Ruth Conniff is the Editor of The Progressive.
Update:
Jim Bender, a former top legislative staffer in the Wisconsin Assembly, wrote the following letter to the editor when a version of this column originally appeared in Isthmus, Madison’s alternative news weekly:
From: bender ...To: edit ...Sent: Thursday, April 10, 2014 3:19:13 PMSubject: Article
Ruth,
I read with interest your reference to the American Education Reform Council registering our website. Can you provide data to back that up?

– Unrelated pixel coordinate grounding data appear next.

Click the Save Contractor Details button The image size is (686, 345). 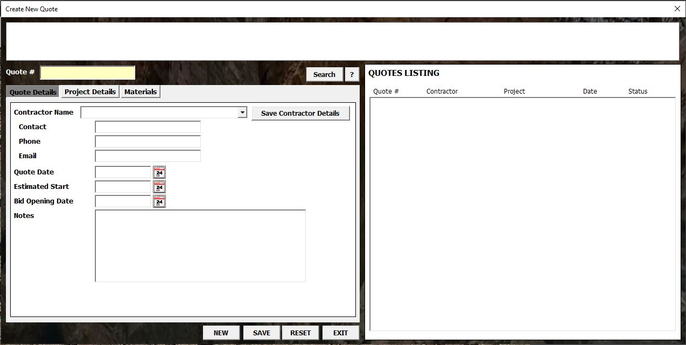[300, 113]
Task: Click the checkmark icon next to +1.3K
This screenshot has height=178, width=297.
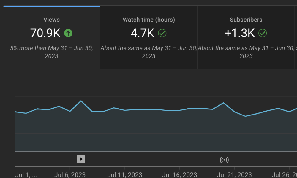Action: [x=263, y=33]
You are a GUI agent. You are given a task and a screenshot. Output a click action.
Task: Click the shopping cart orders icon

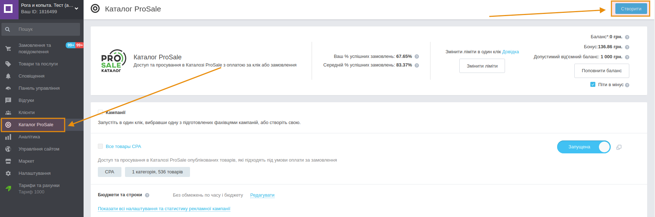point(8,48)
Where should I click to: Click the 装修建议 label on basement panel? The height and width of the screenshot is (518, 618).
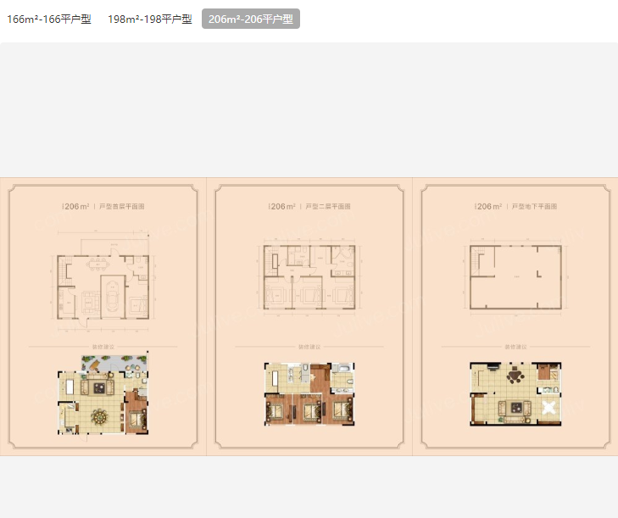[515, 347]
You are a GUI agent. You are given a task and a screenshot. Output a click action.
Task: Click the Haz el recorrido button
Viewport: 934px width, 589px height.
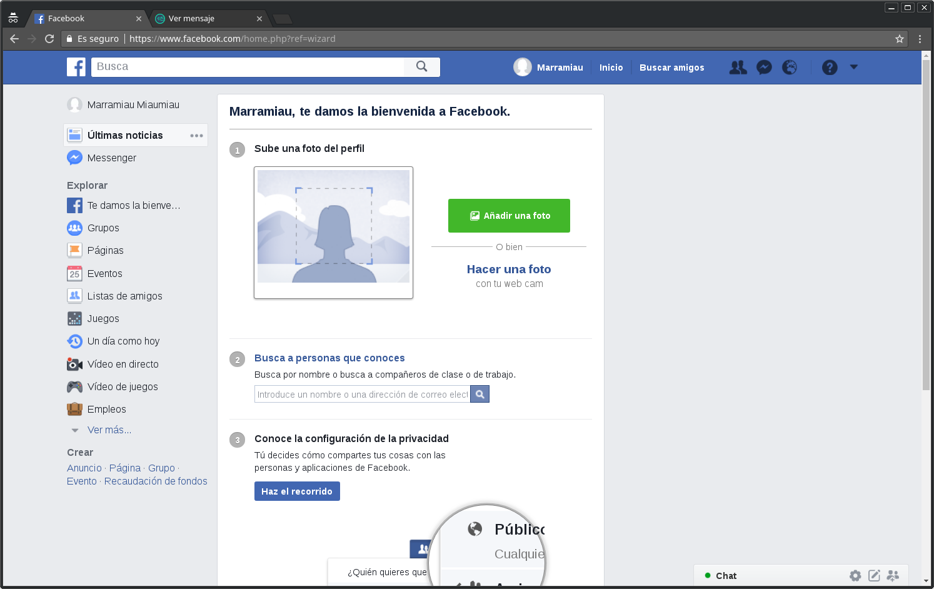(297, 491)
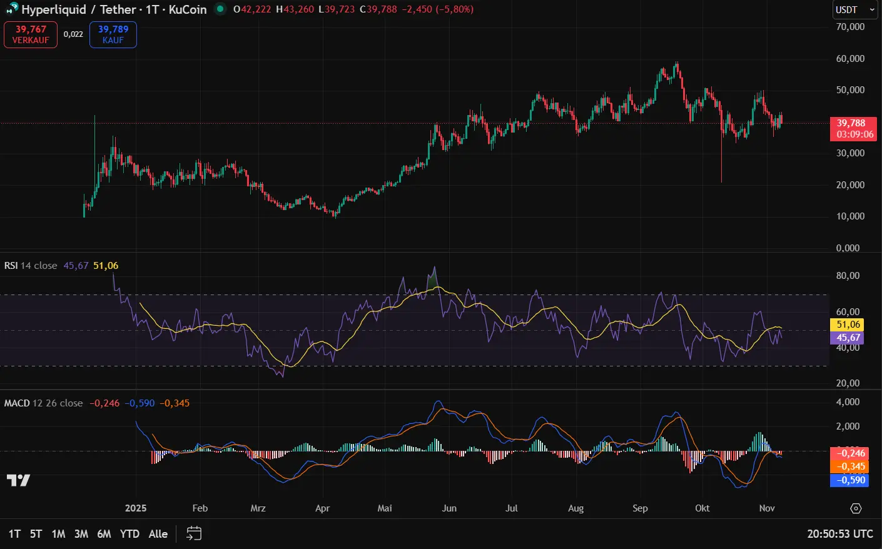Click the yellow 51,06 RSI value label
Viewport: 882px width, 549px height.
(848, 325)
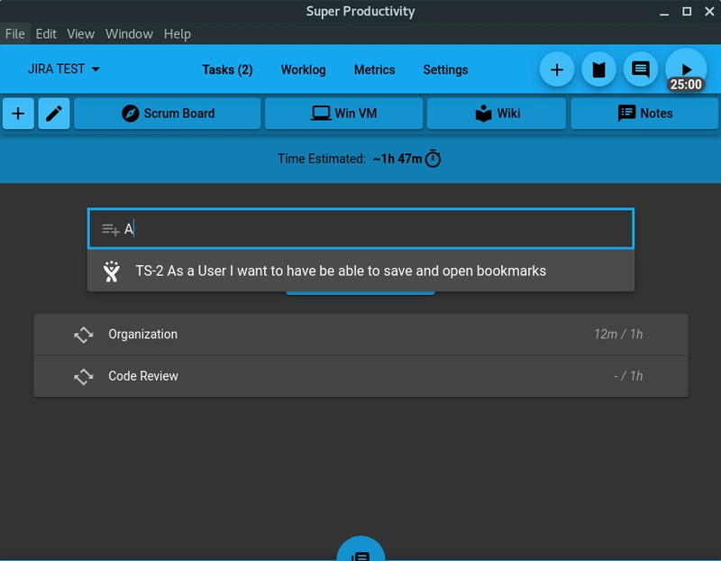Click the stopwatch icon beside estimated time
This screenshot has width=721, height=561.
pos(434,159)
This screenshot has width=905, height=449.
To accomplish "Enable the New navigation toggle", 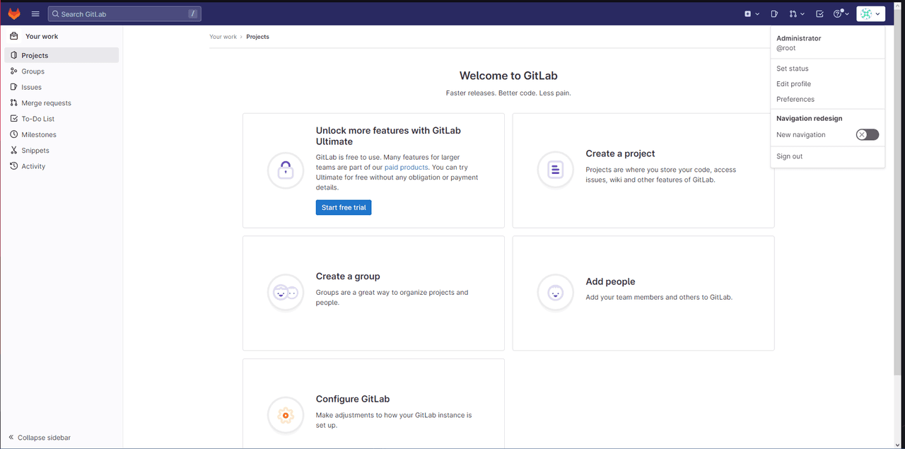I will coord(867,135).
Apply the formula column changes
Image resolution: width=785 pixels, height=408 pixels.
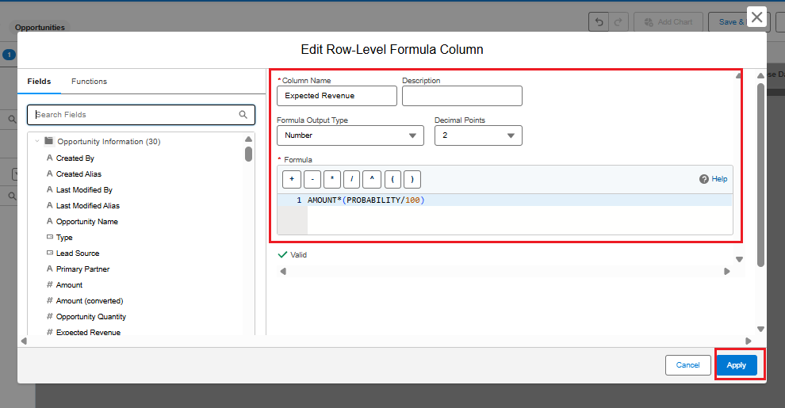click(736, 365)
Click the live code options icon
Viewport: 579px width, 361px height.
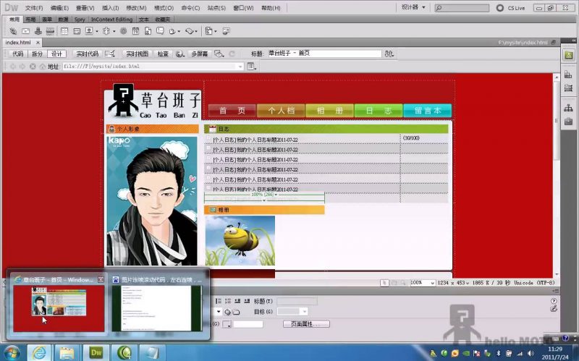tap(109, 54)
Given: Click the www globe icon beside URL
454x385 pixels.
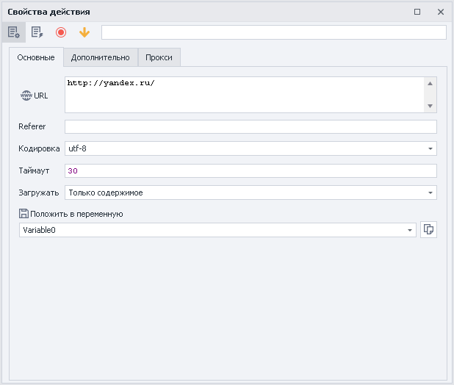Looking at the screenshot, I should (x=26, y=96).

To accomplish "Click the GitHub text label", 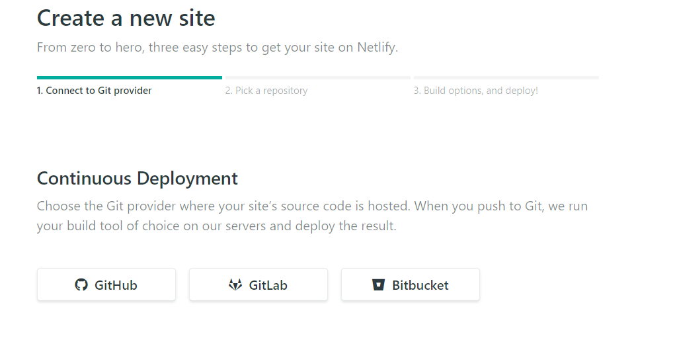I will [116, 285].
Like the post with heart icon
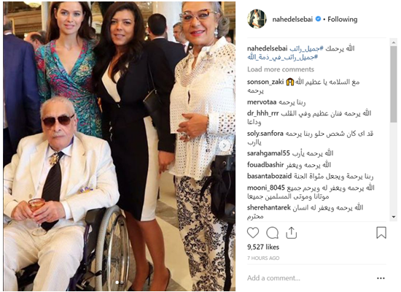Viewport: 401px width, 292px height. (253, 233)
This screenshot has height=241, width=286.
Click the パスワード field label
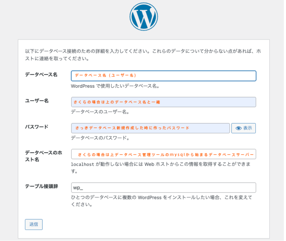pyautogui.click(x=37, y=127)
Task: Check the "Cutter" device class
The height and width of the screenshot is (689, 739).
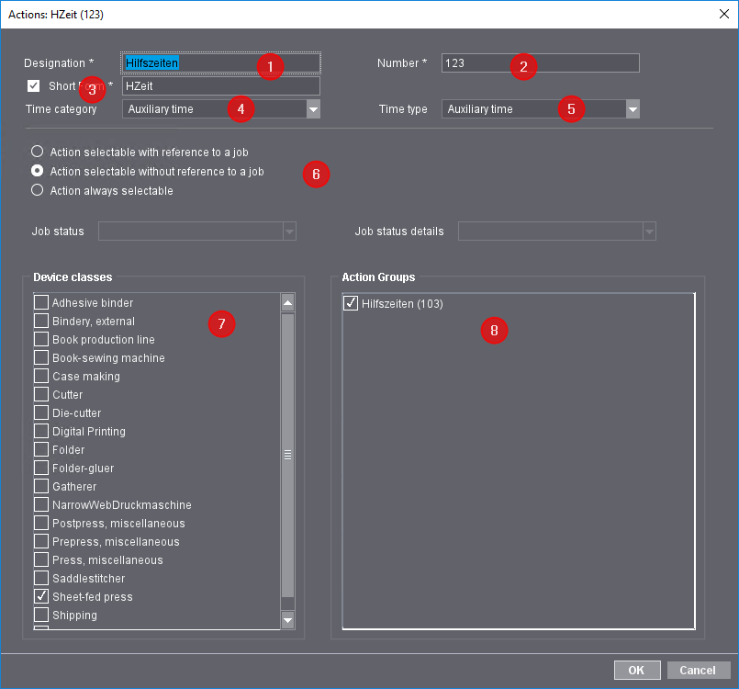Action: 39,394
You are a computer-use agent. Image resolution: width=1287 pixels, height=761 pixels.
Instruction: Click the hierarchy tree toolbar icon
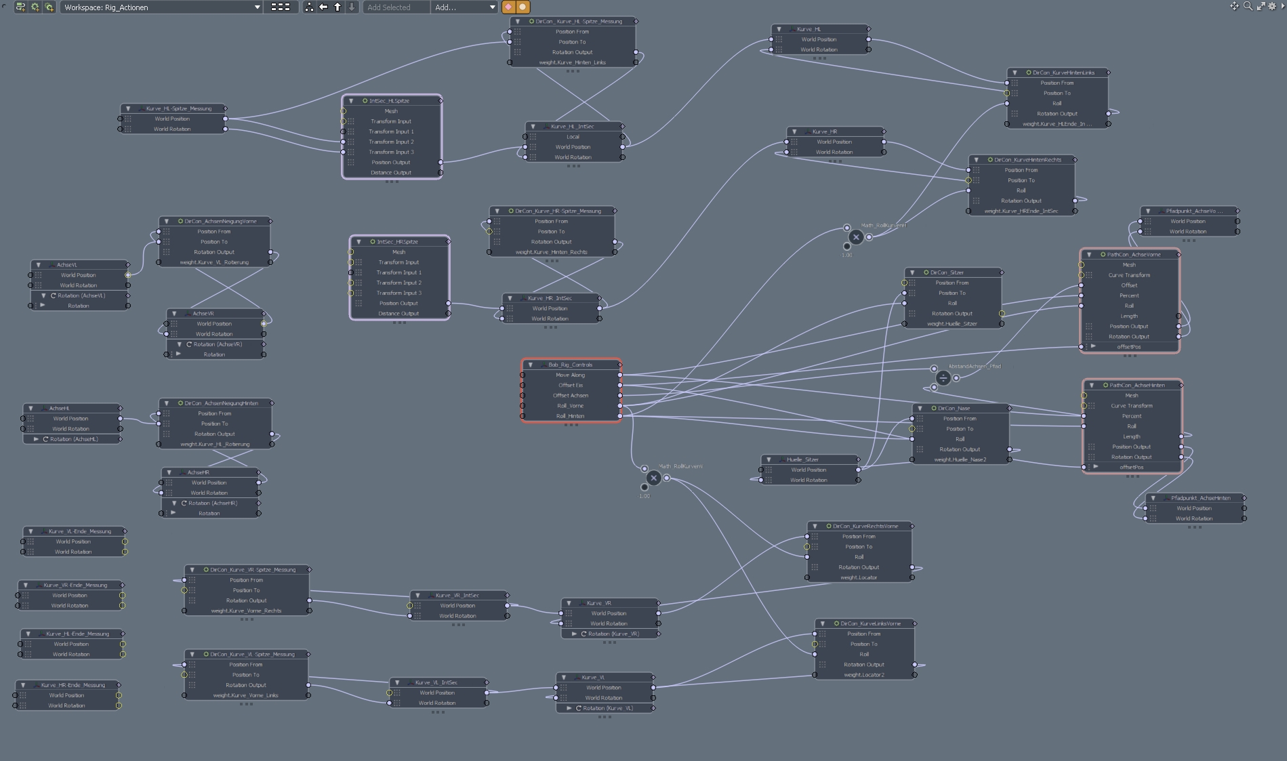[x=309, y=7]

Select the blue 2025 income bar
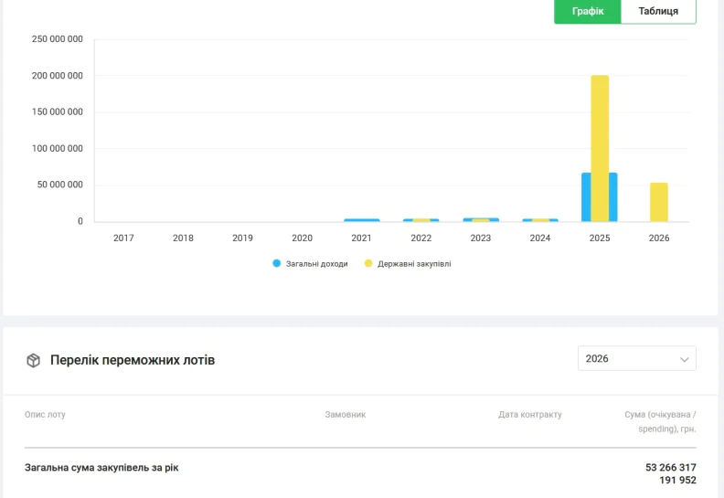point(585,197)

According to Whois - Susan Mitchell, former President of SCW registered the site.
Jim Bender
Here is Ruth Conniff’s reply:
Dear Jim Bender,
Mitchell did, indeed, register chooseyourschoolwi.org.
The "About" section of the web site for chooseyourschoolwi.org is called "About SCW" and links directly to the web site for School Choice Wisconsin.
School Choice Wisconsin lists a phone number used by, and an email domain name registered to, American Education Reform Council.
Susan Mitchell is on the board of School Choice Wisconsin.
The School Choice Wisconsin web site lists the contact SCW@parentchoice.org.
Parentchoice.org is also registered to the American Education Reform Council. The email contact person for parentchoice.org appears to be Susan Mitchell (see cut and paste below).
School Choice Wisconsin uses @parentchoice.org as its email domain (as you know, since this is your email, too.)
I stand by my assertion that "the well-wishers who registered the School Choice Wisconsin web site are also known as the American Education Reform Council."
Thanks.
Ruth
Here is the domain tools info:
Domain Name:PARENTCHOICE.ORGDomain ID: D2721540-LRORCreation Date: 1998-12-10T05:00:00ZUpdated Date: 2011-02-08T19:52:37ZRegistry Expiry Date: 2016-12-09T05:00:00ZSponsoring Registrar: Network Solutions, LLC (R63-LROR)Sponsoring Registrar IANA ID: 2WHOIS Server:Referral URL:Domain Status: clientTransferProhibitedRegistrant ID:30138599-NSIRegistrant Name: AmericanEducationReform CouncilRegistrant Organization: AmericanEducationReform CouncilRegistrant Street: 2025 N. Summit AveRegistrant City:MilwaukeeRegistrant State/Province:WIRegistrant Postal Code:53202Registrant Country:USRegistrant Phone:+1.41431991Registrant Phone Ext:Registrant Fax:Registrant Fax Ext:Registrant Email:Admin ID:30138601-NSIAdmin Name:AmericanEducationReform CouncilAdmin Organization:AmericanEducationReform CouncilAdmin Street: 2025 N. Summit AveAdmin City:MilwaukeeAdmin State/Province:WI
Jim Bender’s response:
Hmmm. Interesting. I am not sure why an organization that has been closed for a decade is relevant, but that is your call, not mine. It merged with another organization and is now called the Alliance for School Choice.